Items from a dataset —
══════════

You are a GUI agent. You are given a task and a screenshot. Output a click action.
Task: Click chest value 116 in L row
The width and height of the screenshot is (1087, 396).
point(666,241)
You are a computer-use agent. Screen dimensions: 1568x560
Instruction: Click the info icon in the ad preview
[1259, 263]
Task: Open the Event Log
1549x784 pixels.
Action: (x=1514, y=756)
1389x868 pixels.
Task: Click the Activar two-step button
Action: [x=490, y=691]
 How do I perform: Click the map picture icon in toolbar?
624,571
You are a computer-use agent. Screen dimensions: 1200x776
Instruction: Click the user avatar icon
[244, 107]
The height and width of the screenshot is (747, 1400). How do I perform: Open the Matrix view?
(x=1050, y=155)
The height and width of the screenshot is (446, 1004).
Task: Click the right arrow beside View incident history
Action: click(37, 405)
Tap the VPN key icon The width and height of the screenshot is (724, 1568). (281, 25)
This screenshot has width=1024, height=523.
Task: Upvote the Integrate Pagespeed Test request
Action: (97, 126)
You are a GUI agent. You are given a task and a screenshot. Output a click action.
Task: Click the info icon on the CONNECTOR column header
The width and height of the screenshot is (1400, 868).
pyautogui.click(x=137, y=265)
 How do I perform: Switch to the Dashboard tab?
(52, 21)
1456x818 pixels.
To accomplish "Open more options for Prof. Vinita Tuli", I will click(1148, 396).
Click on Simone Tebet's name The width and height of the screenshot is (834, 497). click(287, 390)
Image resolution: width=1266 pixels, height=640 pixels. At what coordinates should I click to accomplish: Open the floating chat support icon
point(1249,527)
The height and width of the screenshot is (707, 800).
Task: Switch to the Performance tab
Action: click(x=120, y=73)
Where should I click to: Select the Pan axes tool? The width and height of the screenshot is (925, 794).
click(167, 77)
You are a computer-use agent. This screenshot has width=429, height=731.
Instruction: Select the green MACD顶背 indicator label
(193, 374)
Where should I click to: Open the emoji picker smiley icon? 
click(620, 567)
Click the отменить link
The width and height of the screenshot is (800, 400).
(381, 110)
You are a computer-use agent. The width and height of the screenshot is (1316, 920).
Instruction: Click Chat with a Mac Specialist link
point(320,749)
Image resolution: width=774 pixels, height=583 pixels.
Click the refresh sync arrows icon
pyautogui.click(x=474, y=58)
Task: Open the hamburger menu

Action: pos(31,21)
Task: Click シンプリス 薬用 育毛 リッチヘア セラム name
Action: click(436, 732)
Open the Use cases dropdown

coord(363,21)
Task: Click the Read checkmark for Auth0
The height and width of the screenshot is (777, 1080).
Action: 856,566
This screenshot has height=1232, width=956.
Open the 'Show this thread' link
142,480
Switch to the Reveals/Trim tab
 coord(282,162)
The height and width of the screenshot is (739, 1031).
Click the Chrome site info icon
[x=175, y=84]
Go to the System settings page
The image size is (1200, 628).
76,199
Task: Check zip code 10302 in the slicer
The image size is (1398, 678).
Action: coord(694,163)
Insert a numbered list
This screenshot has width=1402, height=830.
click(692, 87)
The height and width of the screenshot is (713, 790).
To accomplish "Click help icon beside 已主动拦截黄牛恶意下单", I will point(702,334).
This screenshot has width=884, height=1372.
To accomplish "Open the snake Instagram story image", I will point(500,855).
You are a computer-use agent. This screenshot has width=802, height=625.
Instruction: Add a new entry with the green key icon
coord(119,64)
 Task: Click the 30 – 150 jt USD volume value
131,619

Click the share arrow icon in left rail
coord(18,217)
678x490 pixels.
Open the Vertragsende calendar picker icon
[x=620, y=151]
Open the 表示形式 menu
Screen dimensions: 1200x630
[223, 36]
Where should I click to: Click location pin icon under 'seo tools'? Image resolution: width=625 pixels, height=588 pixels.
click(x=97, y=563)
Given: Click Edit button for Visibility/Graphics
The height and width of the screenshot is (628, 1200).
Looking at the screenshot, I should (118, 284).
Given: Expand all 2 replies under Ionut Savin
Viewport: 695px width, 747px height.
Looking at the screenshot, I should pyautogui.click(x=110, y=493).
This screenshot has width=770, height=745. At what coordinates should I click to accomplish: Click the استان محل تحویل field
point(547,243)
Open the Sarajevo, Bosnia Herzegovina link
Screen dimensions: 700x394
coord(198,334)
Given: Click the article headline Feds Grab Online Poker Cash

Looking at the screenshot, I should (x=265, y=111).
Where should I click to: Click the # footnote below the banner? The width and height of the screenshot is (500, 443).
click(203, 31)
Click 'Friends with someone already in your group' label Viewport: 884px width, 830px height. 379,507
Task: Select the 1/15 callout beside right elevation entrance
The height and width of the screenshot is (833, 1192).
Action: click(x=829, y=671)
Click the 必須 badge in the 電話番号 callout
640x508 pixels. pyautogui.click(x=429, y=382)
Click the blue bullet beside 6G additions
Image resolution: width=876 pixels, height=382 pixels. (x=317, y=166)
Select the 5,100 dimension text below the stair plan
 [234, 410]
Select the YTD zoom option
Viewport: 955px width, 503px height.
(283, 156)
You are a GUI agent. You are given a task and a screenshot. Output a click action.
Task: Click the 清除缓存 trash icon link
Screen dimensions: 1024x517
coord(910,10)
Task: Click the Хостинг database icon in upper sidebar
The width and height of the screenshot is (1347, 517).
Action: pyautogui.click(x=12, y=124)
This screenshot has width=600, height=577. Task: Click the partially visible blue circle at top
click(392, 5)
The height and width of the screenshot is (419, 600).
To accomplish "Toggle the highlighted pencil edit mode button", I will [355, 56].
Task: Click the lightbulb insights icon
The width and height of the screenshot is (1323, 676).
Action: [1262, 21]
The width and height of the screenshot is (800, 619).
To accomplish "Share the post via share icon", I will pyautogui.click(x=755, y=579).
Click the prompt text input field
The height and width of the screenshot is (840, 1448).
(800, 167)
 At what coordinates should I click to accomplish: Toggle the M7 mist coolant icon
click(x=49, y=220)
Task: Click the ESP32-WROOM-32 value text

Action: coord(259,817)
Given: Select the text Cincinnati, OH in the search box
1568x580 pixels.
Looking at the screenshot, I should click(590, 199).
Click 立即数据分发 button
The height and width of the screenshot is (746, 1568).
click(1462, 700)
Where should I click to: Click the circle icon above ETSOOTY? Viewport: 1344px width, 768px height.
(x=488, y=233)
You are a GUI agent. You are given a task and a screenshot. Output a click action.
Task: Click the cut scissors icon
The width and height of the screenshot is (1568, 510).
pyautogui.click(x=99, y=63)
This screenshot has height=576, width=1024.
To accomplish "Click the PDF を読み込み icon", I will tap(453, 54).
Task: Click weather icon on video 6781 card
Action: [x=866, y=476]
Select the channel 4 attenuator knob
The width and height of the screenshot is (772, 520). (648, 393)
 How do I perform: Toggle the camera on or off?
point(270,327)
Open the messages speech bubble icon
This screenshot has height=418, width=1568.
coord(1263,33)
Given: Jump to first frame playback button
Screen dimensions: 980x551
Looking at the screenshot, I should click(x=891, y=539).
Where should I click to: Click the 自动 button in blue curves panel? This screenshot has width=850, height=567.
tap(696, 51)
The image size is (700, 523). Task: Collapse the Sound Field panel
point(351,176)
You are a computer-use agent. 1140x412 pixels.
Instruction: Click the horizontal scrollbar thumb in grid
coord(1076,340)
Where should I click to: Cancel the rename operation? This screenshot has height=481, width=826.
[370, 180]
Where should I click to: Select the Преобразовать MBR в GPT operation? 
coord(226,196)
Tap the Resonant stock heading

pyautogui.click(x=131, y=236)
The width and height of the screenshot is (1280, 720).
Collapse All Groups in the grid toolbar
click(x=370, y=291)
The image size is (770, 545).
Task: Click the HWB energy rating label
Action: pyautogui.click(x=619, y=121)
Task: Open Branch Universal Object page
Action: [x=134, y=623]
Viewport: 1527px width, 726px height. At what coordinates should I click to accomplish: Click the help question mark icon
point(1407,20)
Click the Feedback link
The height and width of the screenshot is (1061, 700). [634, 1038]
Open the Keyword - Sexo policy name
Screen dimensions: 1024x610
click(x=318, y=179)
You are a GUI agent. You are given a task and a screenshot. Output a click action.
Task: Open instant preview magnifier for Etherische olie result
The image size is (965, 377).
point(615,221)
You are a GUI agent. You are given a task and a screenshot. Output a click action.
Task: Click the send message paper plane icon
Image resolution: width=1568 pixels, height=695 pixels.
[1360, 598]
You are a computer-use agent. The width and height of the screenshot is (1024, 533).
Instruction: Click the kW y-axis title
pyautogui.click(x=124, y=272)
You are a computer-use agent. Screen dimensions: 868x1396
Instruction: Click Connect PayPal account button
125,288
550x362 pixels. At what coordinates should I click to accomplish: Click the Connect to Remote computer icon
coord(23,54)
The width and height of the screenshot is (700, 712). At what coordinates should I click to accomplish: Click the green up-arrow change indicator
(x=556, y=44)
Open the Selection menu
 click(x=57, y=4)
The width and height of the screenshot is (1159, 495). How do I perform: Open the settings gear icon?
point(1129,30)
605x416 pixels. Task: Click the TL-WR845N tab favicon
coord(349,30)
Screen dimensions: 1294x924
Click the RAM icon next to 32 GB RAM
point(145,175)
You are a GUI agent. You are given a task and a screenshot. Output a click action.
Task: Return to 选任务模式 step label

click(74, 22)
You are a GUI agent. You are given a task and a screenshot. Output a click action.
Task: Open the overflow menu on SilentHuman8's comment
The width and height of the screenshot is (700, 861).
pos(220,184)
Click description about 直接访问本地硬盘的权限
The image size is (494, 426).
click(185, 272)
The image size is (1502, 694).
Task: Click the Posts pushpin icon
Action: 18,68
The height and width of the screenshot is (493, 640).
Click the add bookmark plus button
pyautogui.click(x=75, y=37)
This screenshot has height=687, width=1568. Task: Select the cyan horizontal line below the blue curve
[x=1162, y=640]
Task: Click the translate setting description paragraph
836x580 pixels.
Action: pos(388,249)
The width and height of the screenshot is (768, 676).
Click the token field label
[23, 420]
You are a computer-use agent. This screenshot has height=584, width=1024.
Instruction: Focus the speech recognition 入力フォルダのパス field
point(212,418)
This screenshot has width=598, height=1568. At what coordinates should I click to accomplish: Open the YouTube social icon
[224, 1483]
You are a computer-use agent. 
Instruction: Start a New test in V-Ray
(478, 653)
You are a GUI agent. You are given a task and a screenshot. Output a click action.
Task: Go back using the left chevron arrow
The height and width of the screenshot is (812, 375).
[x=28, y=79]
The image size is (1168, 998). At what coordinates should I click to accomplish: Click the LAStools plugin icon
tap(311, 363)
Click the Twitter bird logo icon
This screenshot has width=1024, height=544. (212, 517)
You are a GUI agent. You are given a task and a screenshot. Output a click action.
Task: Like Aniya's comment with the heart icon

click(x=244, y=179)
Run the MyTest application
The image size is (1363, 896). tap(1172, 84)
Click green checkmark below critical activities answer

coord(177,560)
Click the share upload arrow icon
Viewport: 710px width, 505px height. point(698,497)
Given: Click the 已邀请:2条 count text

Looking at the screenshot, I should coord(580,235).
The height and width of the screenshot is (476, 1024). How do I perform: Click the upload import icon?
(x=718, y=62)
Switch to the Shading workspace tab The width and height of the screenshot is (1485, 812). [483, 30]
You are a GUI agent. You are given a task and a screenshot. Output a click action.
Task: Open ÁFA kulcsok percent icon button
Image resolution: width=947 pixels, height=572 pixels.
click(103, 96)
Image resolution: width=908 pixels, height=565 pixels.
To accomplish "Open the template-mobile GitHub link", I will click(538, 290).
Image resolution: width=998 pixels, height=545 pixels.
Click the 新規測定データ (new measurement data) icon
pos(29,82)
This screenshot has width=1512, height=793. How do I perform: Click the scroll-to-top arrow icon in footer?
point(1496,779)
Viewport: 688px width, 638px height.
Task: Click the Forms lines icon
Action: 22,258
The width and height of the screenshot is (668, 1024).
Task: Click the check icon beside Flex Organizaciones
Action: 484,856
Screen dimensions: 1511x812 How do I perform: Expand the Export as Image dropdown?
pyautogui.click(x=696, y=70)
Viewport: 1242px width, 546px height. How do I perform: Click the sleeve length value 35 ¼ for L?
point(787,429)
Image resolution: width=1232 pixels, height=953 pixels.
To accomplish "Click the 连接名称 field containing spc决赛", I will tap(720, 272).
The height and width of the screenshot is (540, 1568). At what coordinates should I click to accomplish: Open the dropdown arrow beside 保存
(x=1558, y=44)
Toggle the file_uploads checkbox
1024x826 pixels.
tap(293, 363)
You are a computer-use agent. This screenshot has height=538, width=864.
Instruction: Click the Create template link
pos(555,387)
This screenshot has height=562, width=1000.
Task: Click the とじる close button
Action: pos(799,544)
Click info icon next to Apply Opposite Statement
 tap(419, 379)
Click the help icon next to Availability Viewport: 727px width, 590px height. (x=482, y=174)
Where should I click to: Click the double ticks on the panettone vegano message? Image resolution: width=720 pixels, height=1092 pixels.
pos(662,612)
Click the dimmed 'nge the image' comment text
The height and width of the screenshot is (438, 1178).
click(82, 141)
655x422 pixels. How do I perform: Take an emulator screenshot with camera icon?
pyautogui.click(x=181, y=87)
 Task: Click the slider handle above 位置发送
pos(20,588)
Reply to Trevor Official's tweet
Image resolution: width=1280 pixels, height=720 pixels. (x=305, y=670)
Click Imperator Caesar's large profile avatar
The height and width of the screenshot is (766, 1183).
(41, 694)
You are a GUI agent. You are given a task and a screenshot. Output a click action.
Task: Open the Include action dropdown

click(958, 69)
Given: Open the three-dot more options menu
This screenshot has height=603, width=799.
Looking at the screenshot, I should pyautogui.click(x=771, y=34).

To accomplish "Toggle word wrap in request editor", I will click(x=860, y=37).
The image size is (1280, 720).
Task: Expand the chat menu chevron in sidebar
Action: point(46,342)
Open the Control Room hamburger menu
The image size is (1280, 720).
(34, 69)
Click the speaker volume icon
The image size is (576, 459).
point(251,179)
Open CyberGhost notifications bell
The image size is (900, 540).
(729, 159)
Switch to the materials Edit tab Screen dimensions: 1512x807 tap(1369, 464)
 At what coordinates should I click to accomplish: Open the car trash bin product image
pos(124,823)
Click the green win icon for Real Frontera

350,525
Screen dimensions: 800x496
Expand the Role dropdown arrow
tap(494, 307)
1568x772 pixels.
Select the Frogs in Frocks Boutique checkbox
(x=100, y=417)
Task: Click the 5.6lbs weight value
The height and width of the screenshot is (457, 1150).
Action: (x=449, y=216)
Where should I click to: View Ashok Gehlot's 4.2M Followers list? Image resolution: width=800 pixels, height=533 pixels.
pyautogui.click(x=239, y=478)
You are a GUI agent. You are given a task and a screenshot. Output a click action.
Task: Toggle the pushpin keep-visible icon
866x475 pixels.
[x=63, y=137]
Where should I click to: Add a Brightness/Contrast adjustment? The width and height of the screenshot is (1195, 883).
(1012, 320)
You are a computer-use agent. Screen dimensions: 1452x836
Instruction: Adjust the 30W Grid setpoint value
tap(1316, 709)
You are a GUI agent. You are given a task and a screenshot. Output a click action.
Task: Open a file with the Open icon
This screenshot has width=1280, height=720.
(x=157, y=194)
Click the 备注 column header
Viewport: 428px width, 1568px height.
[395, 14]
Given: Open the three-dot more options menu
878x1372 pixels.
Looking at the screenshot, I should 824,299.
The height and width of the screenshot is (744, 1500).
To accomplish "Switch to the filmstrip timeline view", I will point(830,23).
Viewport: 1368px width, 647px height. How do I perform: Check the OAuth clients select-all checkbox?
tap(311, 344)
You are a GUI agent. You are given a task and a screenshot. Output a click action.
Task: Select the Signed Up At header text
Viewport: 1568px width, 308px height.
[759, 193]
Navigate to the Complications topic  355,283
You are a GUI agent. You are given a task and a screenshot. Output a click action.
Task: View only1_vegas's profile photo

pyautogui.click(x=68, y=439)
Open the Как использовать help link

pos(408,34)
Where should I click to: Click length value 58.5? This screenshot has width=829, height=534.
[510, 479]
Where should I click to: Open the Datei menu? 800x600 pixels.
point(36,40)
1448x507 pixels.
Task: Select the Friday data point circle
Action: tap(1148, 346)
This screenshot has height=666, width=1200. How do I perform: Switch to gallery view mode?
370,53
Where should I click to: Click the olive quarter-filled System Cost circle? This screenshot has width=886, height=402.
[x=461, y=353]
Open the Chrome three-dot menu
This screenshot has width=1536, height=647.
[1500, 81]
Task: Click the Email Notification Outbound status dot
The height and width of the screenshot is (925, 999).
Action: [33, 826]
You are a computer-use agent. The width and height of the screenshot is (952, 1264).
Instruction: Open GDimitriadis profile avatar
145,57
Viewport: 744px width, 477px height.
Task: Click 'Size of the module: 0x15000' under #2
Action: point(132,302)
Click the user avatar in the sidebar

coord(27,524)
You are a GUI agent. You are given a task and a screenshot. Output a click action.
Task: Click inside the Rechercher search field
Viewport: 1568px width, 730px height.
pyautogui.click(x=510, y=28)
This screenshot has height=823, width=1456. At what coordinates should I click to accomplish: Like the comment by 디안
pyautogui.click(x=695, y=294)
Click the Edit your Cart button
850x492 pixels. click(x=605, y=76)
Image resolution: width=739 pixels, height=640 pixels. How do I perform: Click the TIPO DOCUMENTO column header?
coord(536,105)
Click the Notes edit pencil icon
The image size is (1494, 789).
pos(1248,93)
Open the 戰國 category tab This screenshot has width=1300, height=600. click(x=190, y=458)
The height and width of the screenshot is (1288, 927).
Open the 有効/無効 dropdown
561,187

══════════

Exercise — Within the data above, find the lines that contain the word "search" and copy each of them.

Response below —
Given: Select the text Cincinnati, OH in the search box
Task: Click inside the Rechercher search field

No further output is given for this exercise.